### Estratto del documento

<<<<

Commento alla Liturgia

III Domenica Tempo Ordinario

Prima lettura

Is 8,23b–9,3

23poiché non ci sarà più oscurità dove ora è angoscia. In passato umiliò la terra di Zàbulon e la terra di Nèftali, ma in futuro renderà gloriosa la via del mare, oltre il Giordano, Galilea delle genti. 1Il popolo che camminava nelle tenebre ha visto una grande luce; su coloro che abitavano in terra tenebrosa una luce rifulse. 2Hai moltiplicato la gioia, hai aumentato la letizia. Gioiscono davanti a te come si gioisce quando si miete e come si esulta quando si divide la preda. 3Perché tu hai spezzato il giogo che l'opprimeva, la sbarra sulle sue spalle, e il bastone del suo aguzzino, come nel giorno di Madian.

Salmo Responsoriale

Dal Sal 26 (27)

R. Il Signore è mia luce e mia salvezza.

Il Signore è mia luce e mia salvezza:
di chi avrò timore?
Il Signore è difesa della mia vita:
di chi avrò paura? R.

Una cosa ho chiesto al Signore,
questa sola io cerco:
abitare nella casa del Signore
tutti i giorni della mia vita,
per contemplare la bellezza del Signore
e ammirare il suo santuario. R.

Sono certo di contemplare la bontà del Signore
nella terra dei viventi.
Spera nel Signore, sii forte,
si rinsaldi il tuo cuore e spera nel Signore. R.

Seconda Lettura

1Cor 1,10-13.17

10Vi esorto pertanto, fratelli, per il nome del Signore nostro Gesù Cristo, a essere tutti unanimi nel parlare, perché non vi siano divisioni tra voi, ma siate in perfetta unione di pensiero e di sentire. 11Infatti a vostro riguardo, fratelli, mi è stato segnalato dai familiari di Cloe che tra voi vi sono discordie. 12Mi riferisco al fatto che ciascuno di voi dice: "Io sono di Paolo", "Io invece sono di Apollo", "Io invece di Cefa", "E io di Cristo". 13È forse diviso il Cristo? Paolo è stato forse crocifisso per voi? O siete stati battezzati nel nome di Paolo? 17Cristo infatti non mi ha mandato a battezzare, ma ad annunciare il Vangelo, non con sapienza di parola, perché non venga resa vana la croce di Cristo.

>>>>

### Compiti scritti
**A.** Riproduci fedelmente il passo dell'estratto del documento a partire da "R. Il Signore" e proseguendo fino a "avrò paura? R.".
**B.** Rispondi brevemente alle seguenti domande sull'estratto del documento.
(i) Quali due terre, secondo la prima lettura, furono umiliate in passato?
(ii) Nel salmo responsoriale, dove chiede di abitare chi parla, tutti i giorni della sua vita?
(iii) Nella seconda lettura, da chi è stato segnalato che vi sono discordie?

### Righe fornite
<<<<

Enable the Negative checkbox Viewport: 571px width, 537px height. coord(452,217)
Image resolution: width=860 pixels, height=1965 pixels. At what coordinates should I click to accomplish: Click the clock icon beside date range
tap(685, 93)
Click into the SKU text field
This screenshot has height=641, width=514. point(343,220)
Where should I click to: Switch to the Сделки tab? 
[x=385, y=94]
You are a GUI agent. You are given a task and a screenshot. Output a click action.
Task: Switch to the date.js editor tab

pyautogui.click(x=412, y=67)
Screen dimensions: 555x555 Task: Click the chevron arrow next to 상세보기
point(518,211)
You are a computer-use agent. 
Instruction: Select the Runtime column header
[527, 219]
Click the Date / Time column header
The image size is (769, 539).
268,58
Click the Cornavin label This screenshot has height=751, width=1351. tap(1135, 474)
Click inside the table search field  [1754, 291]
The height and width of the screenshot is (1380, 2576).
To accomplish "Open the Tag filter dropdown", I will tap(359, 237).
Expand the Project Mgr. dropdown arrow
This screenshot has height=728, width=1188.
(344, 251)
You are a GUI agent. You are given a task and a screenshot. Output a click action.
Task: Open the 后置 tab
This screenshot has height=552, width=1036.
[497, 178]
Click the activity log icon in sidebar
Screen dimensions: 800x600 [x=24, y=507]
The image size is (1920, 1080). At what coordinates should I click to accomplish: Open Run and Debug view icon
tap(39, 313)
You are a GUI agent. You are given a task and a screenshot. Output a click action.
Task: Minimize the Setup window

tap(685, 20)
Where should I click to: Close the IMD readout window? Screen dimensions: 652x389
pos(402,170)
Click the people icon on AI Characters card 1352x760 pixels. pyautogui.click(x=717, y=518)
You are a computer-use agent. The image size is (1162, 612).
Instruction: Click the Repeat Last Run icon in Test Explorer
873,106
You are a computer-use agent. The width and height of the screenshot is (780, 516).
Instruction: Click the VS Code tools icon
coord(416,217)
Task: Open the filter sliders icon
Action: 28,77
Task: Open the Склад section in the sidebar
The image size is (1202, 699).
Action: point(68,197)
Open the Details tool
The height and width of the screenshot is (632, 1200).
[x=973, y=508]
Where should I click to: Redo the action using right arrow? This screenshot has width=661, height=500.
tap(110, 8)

>>>>

### Risposte ai compiti
**A.**
R. Il Signore è mia luce e mia salvezza.

Il Signore è mia luce e mia salvezza:
di chi avrò timore?
Il Signore è difesa della mia vita:
di chi avrò paura? R.

**B.**
(i) La terra di Zàbulon e la terra di Nèftali.
(ii) Nella casa del Signore.
(iii) Dai familiari di Cloe.